Tag Archives: stocks

Gafla (Scam) and Relations:

Stock Markets were the thing to which investors were sticking to resembling the ad of Fevicol ka Jod, and they are the things from which investors are fleeing away, not unlike the Jackal who runs toward the city on the roar of the lion. I am a novice in the field of investing in markets (not even started as of yet) but regarding the understanding of basic subtleties of investing, I think I have gathered some expertise. I will just try to express my opinion on some of the rumblings going on in the market.

First of all, I would like to tell you all that I watched the movie Gafla yesterday. Though they proclaim the movie as a work of fiction, but I (like many others) was able to relate it to the notorious scam undertaken by Harshad Mehta in 91-92. The movie deals with how a non-entity, with a bookish knowledge of the stock market, was able to corner a position for himself which deflated the wits of many stalwarts. The movie tells us that how “safe and secure” investing can create wealth for you. The movie also illustrates that how the big players controlled the heights of the market. Harshad Mehta was able to keep the evil plans of these investors at bay and boosted the economy using the scrupulous money garnered from HDFC Bank, supposed to be deposited in government securities.

Now, let’s come to the present market situation. The markets are running in a bear phase owing to the pressures from the subprime lending. Because of this, the credit rating of all industries is decreased and a liquidity crunch is eclipsing the markets. Also, the demand of consumer goods has declined owing to the gloomy outlook prevailing in the markets. This has led to a decrease in the borrowings by various firms for their operations, even though Fed has taken steps by reducing the lending rates to 3.5%. Fed is also providing the banks with loans worth billions at very low interest rates for solving the problem of liquidity crunch.

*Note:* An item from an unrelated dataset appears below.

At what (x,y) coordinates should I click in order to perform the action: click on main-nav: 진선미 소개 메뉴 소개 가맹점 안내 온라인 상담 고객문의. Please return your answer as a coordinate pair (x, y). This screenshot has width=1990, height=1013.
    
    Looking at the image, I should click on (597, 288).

Fed is looking forward to providing each of the borrowers with some fiscal incentive so that they will be able to face the prevailing attitudes and help the markets to regain by spending some amount. And it is because of this speculation that Indian Market has seen a growth of more than 1000 points in the previous 2 days (although Sensex decreased 130 points today). You can see hue and cry from each sector, the zeal with which they are trying to convince the spectator that this is the right time for buying.

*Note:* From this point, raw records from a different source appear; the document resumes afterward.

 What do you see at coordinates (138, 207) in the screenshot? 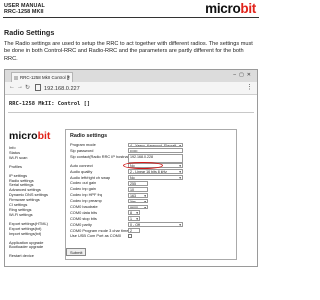
I see `select-field: 9600` at bounding box center [138, 207].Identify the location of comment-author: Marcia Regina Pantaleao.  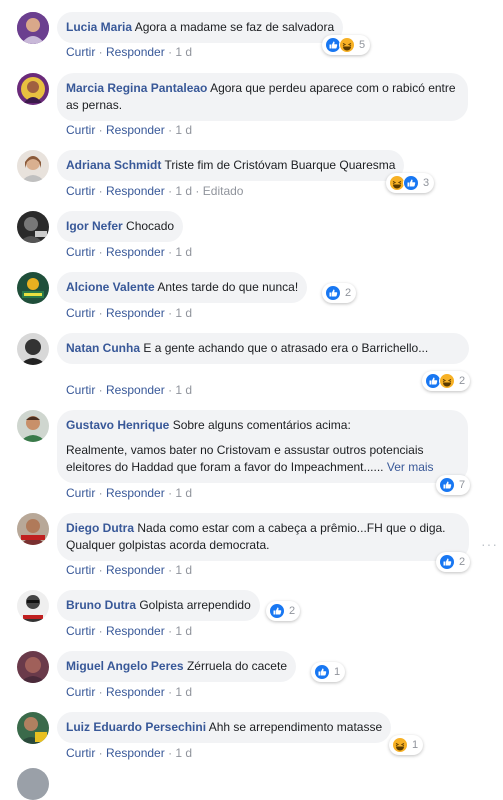
(136, 88).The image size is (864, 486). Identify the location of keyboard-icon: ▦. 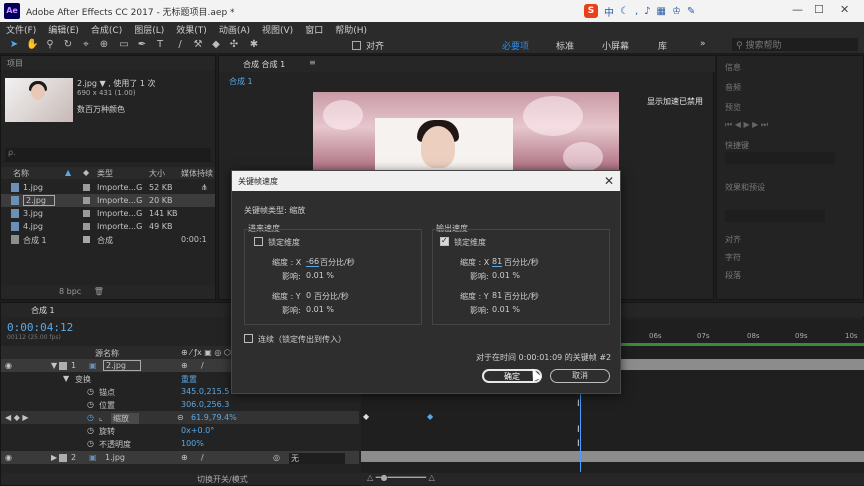
(662, 12).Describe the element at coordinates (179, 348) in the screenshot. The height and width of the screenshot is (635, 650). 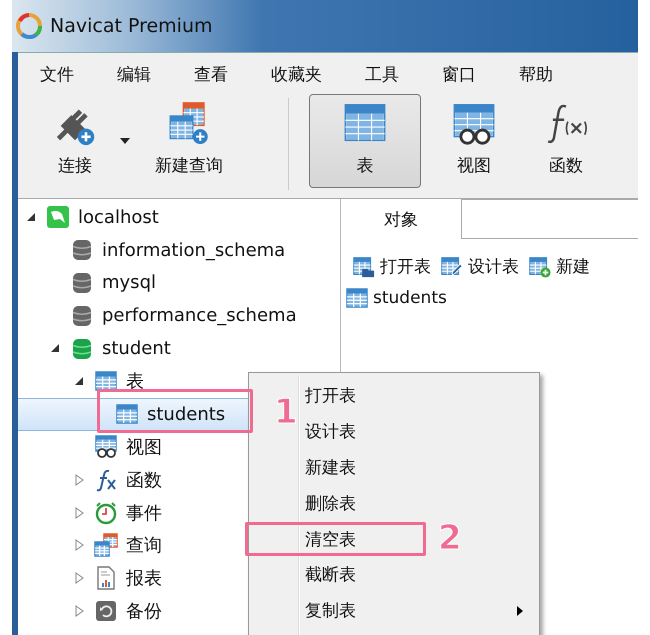
I see `tree-row: student` at that location.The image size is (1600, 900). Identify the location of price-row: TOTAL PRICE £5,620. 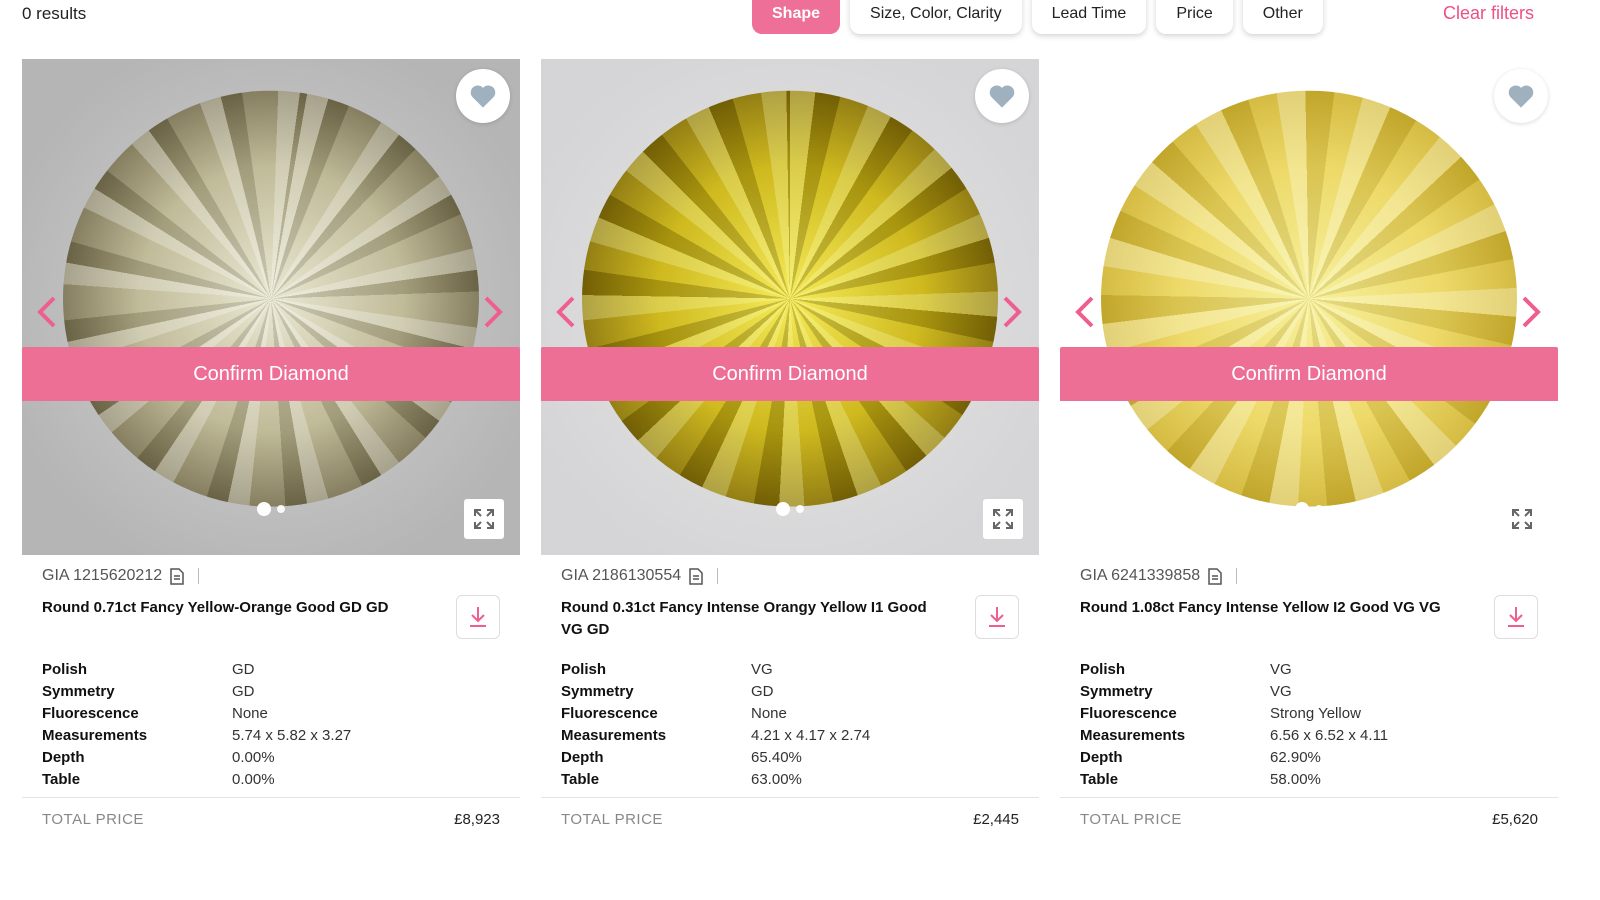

But according to me, the small rise in the economy is just spurious (and even reeks of scam 😉 ) and the US markets will further deflate. This will take place due to the further housing crunch, inflation and various other reasons. So according to me the best thing to do now-a-days is to go short, or may be even deal in small intervals and save the dealings for long term investments for the month of May or start of June. Till then adios.